Return the full set of records, matching them character for character.

━━━ RECORDS FOR THIS TASK ━━━

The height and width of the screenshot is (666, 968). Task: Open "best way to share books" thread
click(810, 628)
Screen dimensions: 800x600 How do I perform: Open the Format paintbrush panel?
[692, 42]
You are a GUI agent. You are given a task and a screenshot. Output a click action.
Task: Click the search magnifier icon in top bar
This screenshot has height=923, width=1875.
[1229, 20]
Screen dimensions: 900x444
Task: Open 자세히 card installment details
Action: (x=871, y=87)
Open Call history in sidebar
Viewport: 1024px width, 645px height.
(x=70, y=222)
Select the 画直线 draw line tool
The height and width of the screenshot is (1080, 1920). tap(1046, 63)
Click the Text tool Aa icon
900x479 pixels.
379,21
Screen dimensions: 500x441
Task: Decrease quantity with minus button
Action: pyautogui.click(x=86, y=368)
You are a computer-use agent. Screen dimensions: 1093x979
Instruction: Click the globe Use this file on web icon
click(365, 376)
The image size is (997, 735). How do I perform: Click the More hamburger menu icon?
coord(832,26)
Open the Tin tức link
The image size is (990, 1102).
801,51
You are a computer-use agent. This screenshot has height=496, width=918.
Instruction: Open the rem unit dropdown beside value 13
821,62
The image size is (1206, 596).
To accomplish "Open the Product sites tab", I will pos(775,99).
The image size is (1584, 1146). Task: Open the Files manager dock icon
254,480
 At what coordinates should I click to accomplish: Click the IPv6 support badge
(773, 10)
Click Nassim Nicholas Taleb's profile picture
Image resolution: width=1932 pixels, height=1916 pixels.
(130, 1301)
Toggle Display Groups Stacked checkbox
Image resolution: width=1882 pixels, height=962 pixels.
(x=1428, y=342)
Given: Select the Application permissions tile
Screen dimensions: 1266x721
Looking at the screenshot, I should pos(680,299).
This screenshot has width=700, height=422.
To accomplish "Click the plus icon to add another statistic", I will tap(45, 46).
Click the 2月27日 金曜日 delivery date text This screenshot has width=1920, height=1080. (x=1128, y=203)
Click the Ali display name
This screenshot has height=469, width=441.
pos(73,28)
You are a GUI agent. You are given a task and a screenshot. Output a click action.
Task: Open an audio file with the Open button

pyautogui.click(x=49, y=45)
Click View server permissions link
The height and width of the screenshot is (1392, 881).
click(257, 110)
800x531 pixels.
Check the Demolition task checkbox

━━━

• _SOLUTION TO THE EXERCISE_
The height and width of the screenshot is (666, 968). Task: Open "best way to share books" thread
click(810, 628)
Screen dimensions: 800x600 How do I perform: Open the Format paintbrush panel?
[692, 42]
You are a GUI agent. You are given a task and a screenshot. Output a click action.
Task: Click the search magnifier icon in top bar
This screenshot has height=923, width=1875.
[1229, 20]
Screen dimensions: 900x444
Task: Open 자세히 card installment details
Action: (x=871, y=87)
Open Call history in sidebar
Viewport: 1024px width, 645px height.
(x=70, y=222)
Select the 画直线 draw line tool
The height and width of the screenshot is (1080, 1920). tap(1046, 63)
Click the Text tool Aa icon
900x479 pixels.
379,21
Screen dimensions: 500x441
Task: Decrease quantity with minus button
Action: pyautogui.click(x=86, y=368)
You are a computer-use agent. Screen dimensions: 1093x979
Instruction: Click the globe Use this file on web icon
click(365, 376)
The image size is (997, 735). How do I perform: Click the More hamburger menu icon?
coord(832,26)
Open the Tin tức link
The image size is (990, 1102).
801,51
You are a computer-use agent. This screenshot has height=496, width=918.
Instruction: Open the rem unit dropdown beside value 13
821,62
The image size is (1206, 596).
To accomplish "Open the Product sites tab", I will pos(775,99).
The image size is (1584, 1146). Task: Open the Files manager dock icon
254,480
 At what coordinates should I click to accomplish: Click the IPv6 support badge
(773, 10)
Click Nassim Nicholas Taleb's profile picture
Image resolution: width=1932 pixels, height=1916 pixels.
(130, 1301)
Toggle Display Groups Stacked checkbox
Image resolution: width=1882 pixels, height=962 pixels.
(x=1428, y=342)
Given: Select the Application permissions tile
Screen dimensions: 1266x721
Looking at the screenshot, I should pos(680,299).
This screenshot has width=700, height=422.
To accomplish "Click the plus icon to add another statistic", I will tap(45, 46).
Click the 2月27日 金曜日 delivery date text This screenshot has width=1920, height=1080. (x=1128, y=203)
Click the Ali display name
This screenshot has height=469, width=441.
pos(73,28)
You are a GUI agent. You are given a task and a screenshot. Output a click action.
Task: Open an audio file with the Open button

pyautogui.click(x=49, y=45)
Click View server permissions link
The height and width of the screenshot is (1392, 881).
click(257, 110)
800x531 pixels.
Check the Demolition task checkbox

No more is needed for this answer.